Oranteo: The gods of the sea, who will clear crystal halls upon the surf; and from heaven the deities alone. They beautiful nymphs will crown the happy victor with bouquets of coral, and I will be, no doubt, that jealous one equal to the sighs of the stars.

Lucindo: I go to obey you.

Oranteo: And I, spirited Lucindo, wait for my favour from them.

Lucindo: The heavens give you righteous victory!

He goes.          

Oranteo: And should I die, what greater glory? Lauro, I send you to take my word to the people, because the confused noise of the cities offends me. My love aims to live amid the silent solitudes, there I wish to entrust myself to the hunt, and the forests would tell me their truths; because there soft streams murmur there, and not servants of my mad jealousy.

Lauro: In short, you want to live your life in the countryside, wallowing in your sad love for beautiful Ariadna?

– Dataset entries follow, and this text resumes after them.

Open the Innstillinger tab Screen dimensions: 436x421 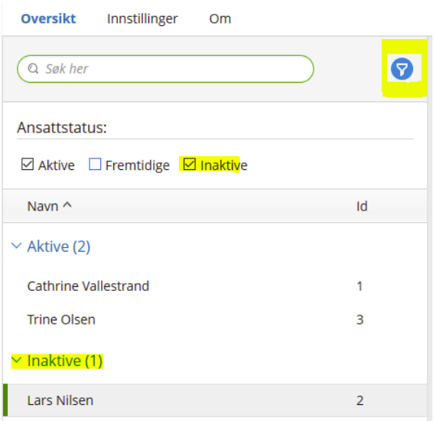click(x=142, y=19)
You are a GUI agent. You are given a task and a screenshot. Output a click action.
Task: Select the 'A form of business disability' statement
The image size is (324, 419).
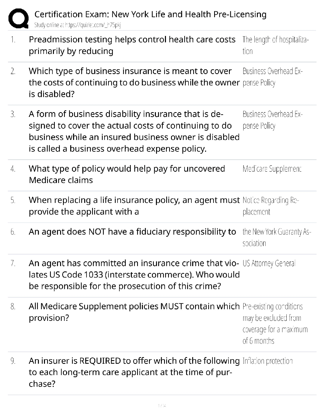click(134, 131)
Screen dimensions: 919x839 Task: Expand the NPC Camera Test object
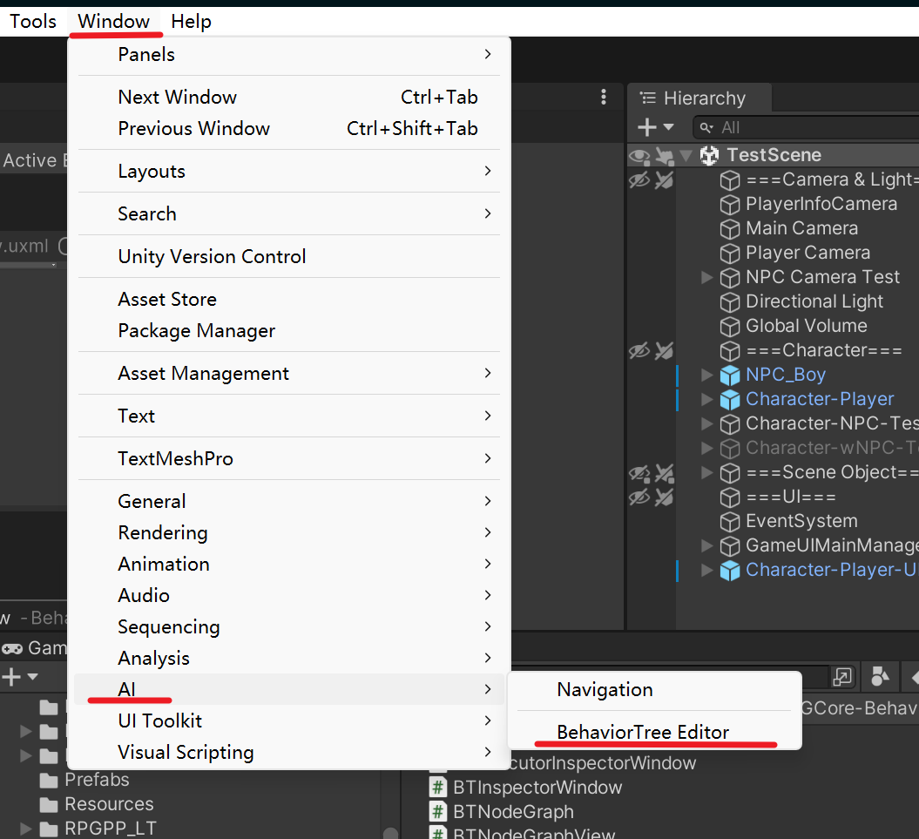706,277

Oranteo: I want to spend my loneliness in it: I will follow the wild beasts of the mountain. Also war, because it is her image. For to one who has said goodbye to his joy, loneliness is sweet company.

***

Scene 2. Enter Ariadna, dressed as a (male) shepherd, and Diana,[2] a peasant.

Ariadna: Would you like me to leave, Diana?

Diana: I have conquered the hard rocks, due to having seen such a beast in human beauty. Were you born of tigers?

Ariadna: If I was born of them, I would not have fled from you, but would have gone to you looking ruthless.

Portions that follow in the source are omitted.